By the Writing Across the Curriculum team
Assignments can be daunting, and so can writing. So when science students face writing-heavy assignments – potentially for the first time at university – anxiety can take hold. As instructors, it’s important to know how best to encourage students to seek help with their writing, without implying they need it based on weak performance. Writing anxiety or weaknesses in certain areas are not things to be ashamed of, and writing experts at UBC recently stressed how important it is to remove the negative stigma of seeking help. Even strong writers can improve the quality of their work by developing their process, so we should encourage all students to be proactive in seeking help.
The good news is that excellent help is available! But, at a recent Community of Practice (CoP) meeting organised by coordinators of the Writing Across the Curriculum Program, the participants underlined that a reluctance to seek this help continues to hamper some students’ prospects as writers.
Three top tips emerged. First, including information on how and where students can seek writing help in course syllabi helps to make doing so seem more normal. Second, encouraging students to talk about their writing worries and weaknesses with their peers helps to build confidence in seeking help by underlining that classmates have similar concerns. And third, providing examples of high-quality work can help students understand what they should be aiming for — after all, it’s hard to know if you need to seek help if you don’t know what a great piece of writing looks like.
Integrating peer review into writing classes — perhaps as part of a scaffolded project where students provide feedback to each other on early drafts — can also help students see where their specific strengths and weaknesses lie. Discussing these issues with their peers, rather than in a professor’s office, helps to build empathy, and asking tutors for help in the areas that most need development maximises the possible learning gain.
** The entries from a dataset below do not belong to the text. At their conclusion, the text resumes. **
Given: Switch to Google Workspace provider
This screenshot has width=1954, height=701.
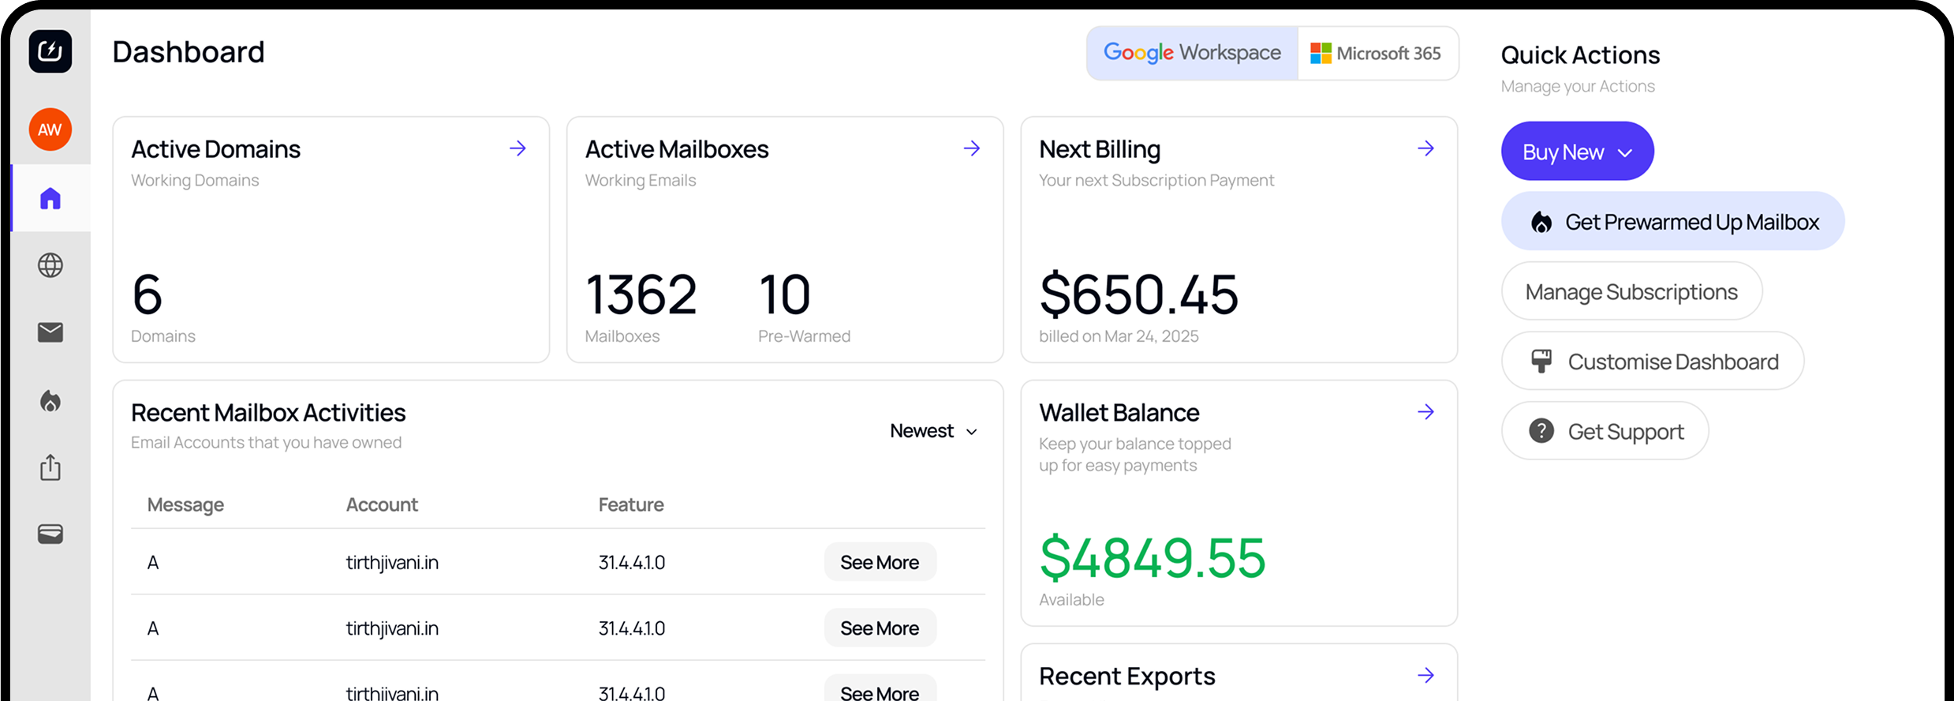Looking at the screenshot, I should point(1192,53).
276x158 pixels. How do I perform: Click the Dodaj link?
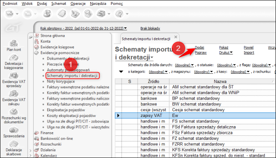(200, 48)
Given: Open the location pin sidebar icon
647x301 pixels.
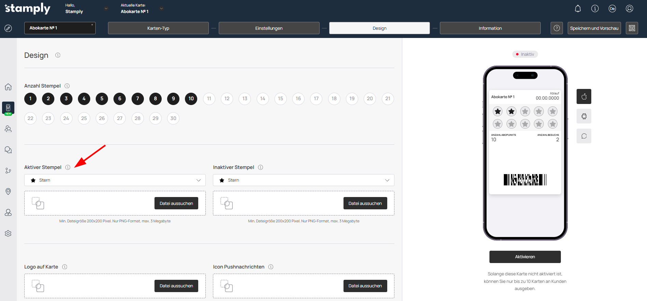Looking at the screenshot, I should point(8,191).
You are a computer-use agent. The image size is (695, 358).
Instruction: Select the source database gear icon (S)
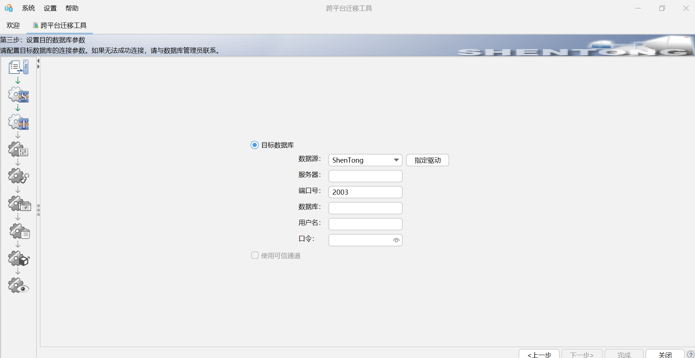point(19,95)
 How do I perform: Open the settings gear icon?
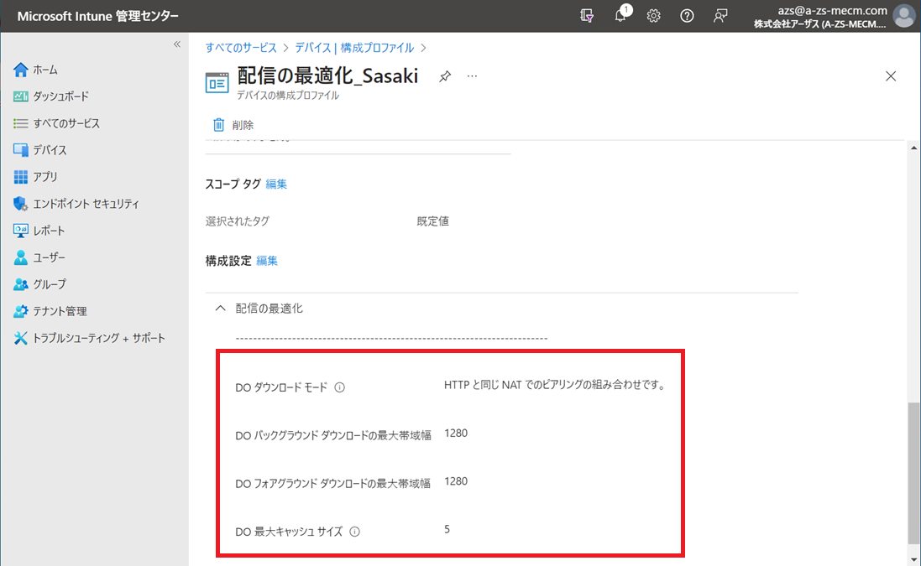[x=653, y=16]
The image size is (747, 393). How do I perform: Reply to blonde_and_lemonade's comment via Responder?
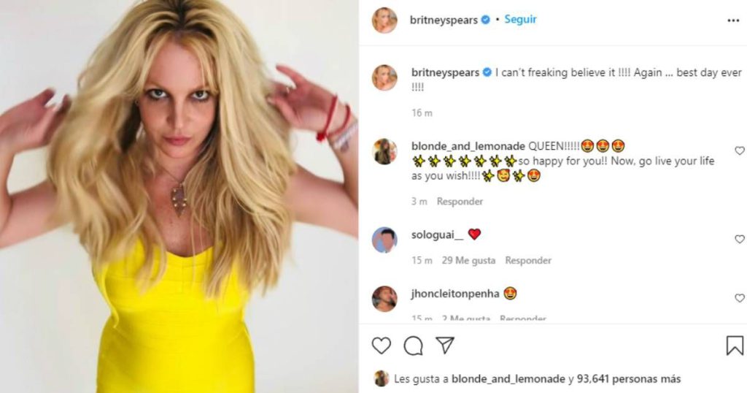(x=460, y=202)
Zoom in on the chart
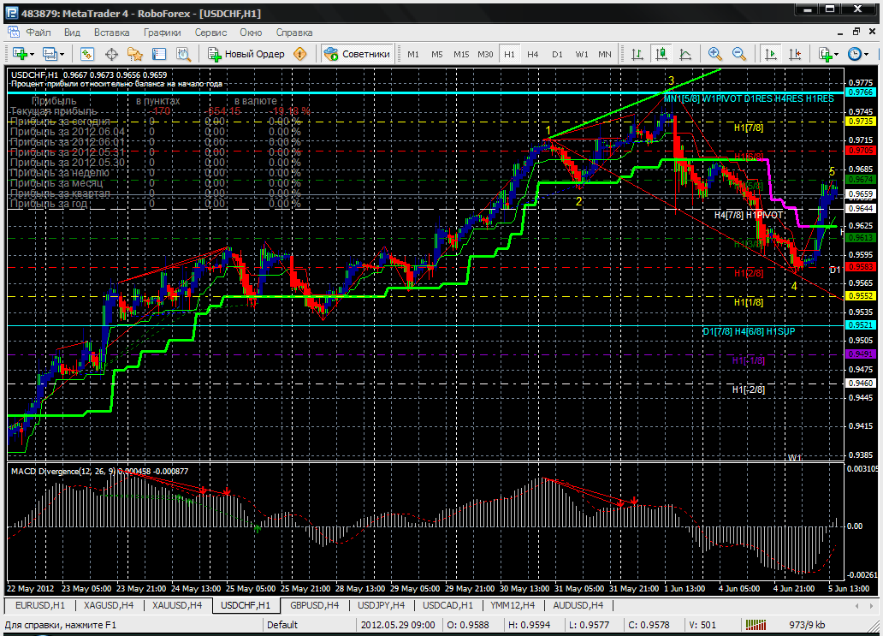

When it comes to seeking help outside the classroom, most universities have their own writing centres, where tutors work with students to tackle any writing issues they wish to focus on in short, stress-free sessions. For UBC students, it is possible to book free appointments online to talk about their writing concerns with peer tutors. Many of these peer tutors initially accessed the services as students themselves, before deciding to help others in their current roles, so they are able to offer true empathy as well as expertise.
A friendly, understanding face is just what the (writing) doctor ordered, but plucking up the courage to get to that appointment is the key. By implementing the three top tips discussed at the recent CoP meeting, we hope your students will soon come to think of asking for help with their writing as being as normal as asking for directions to get to the writing centre, where they can take their first steps to becoming better writers…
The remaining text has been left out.